WORK REQUIRED – Please copy the records below line for line, leaving out the pictures.

DATA RECORDS –
-=-=-

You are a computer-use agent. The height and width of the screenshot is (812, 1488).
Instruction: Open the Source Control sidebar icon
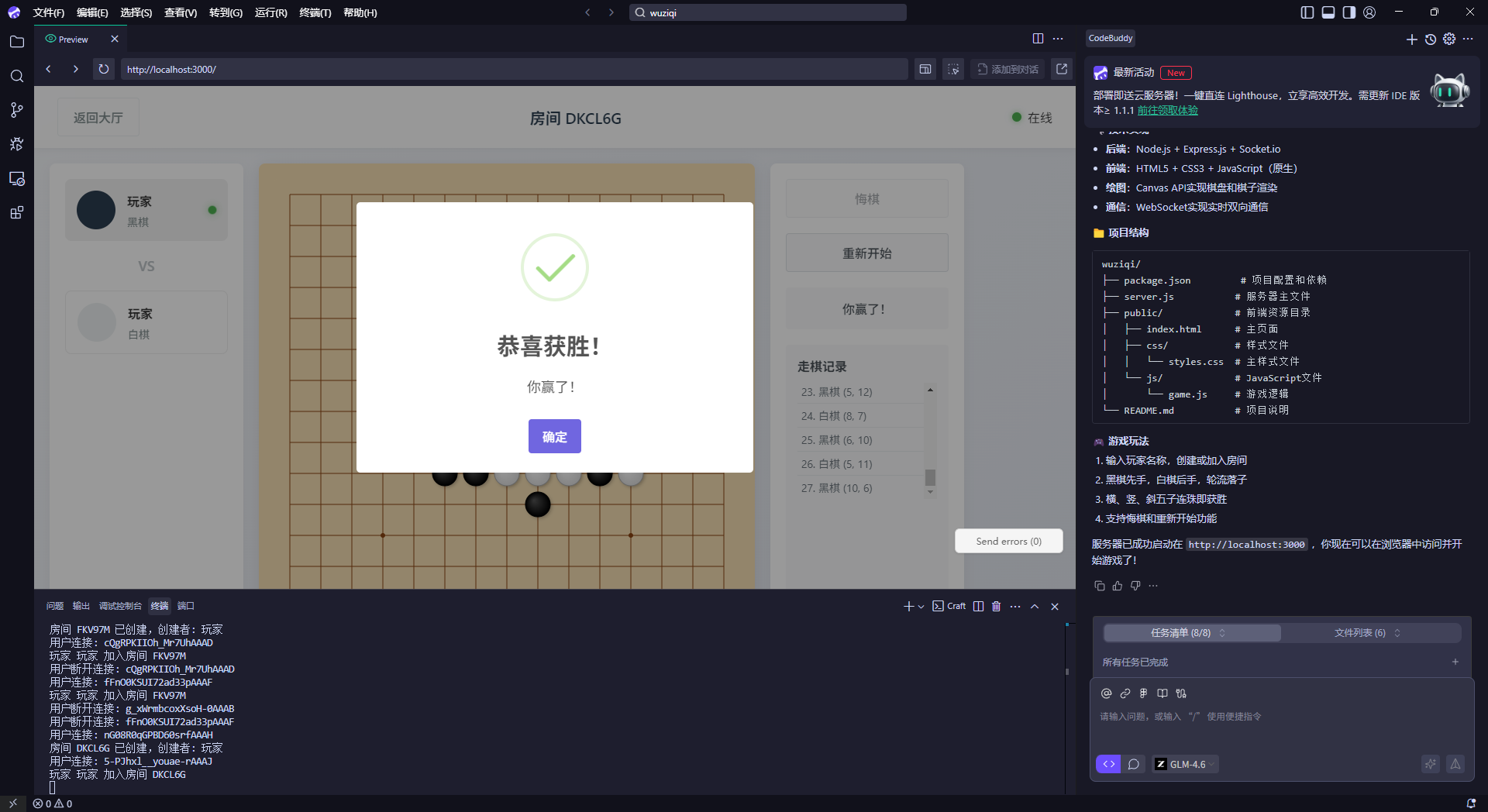[x=16, y=110]
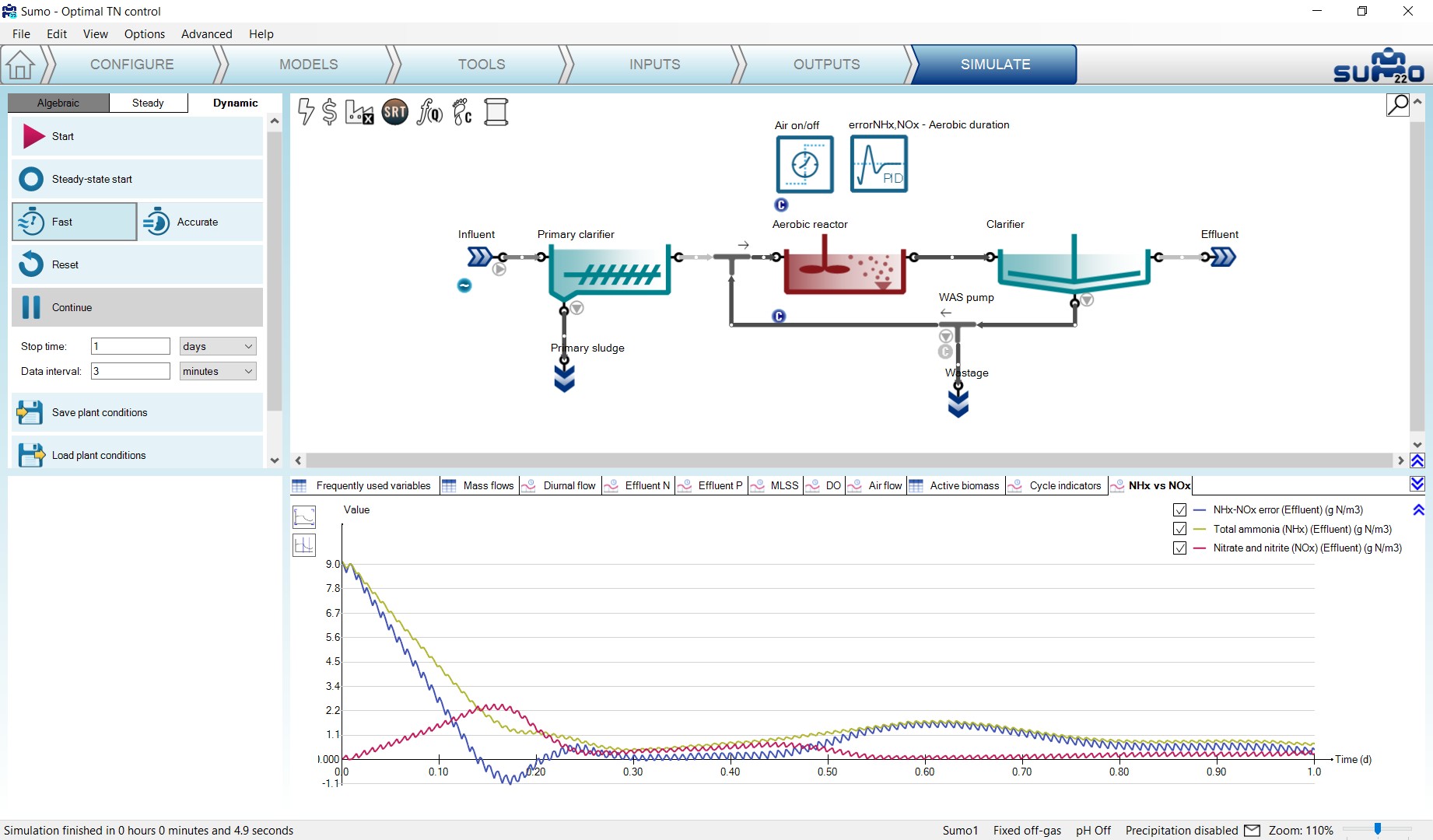Viewport: 1433px width, 840px height.
Task: Click the SRT toolbar icon
Action: click(395, 112)
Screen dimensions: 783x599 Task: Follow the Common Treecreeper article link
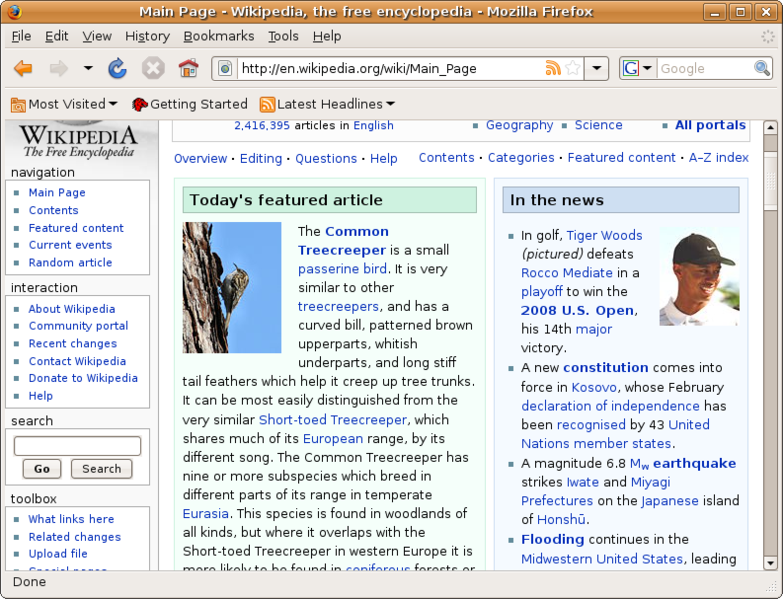[x=344, y=241]
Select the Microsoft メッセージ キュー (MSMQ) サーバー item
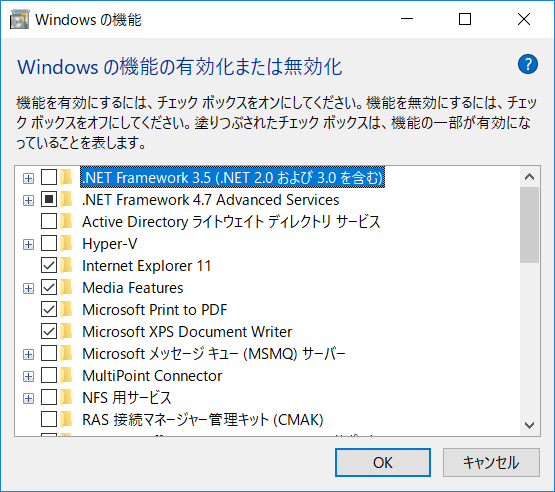 214,354
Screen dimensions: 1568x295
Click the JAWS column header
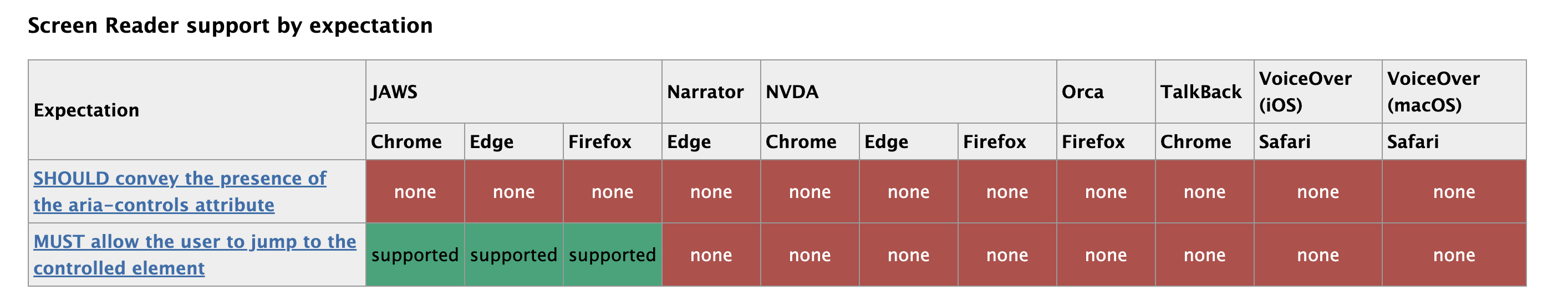pos(394,92)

-=-=-

SOLVED PROBLEM –
You are a computer-use agent. The height and width of the screenshot is (812, 1488).
Instruction: Open the Source Control sidebar icon
[x=16, y=110]
Viewport: 1433px width, 840px height.
Task: Click the SRT toolbar icon
Action: click(395, 112)
Screen dimensions: 783x599 Task: Follow the Common Treecreeper article link
[x=344, y=241]
Select the Microsoft メッセージ キュー (MSMQ) サーバー item
 214,354
Screen dimensions: 1568x295
Click the JAWS column header
pos(394,92)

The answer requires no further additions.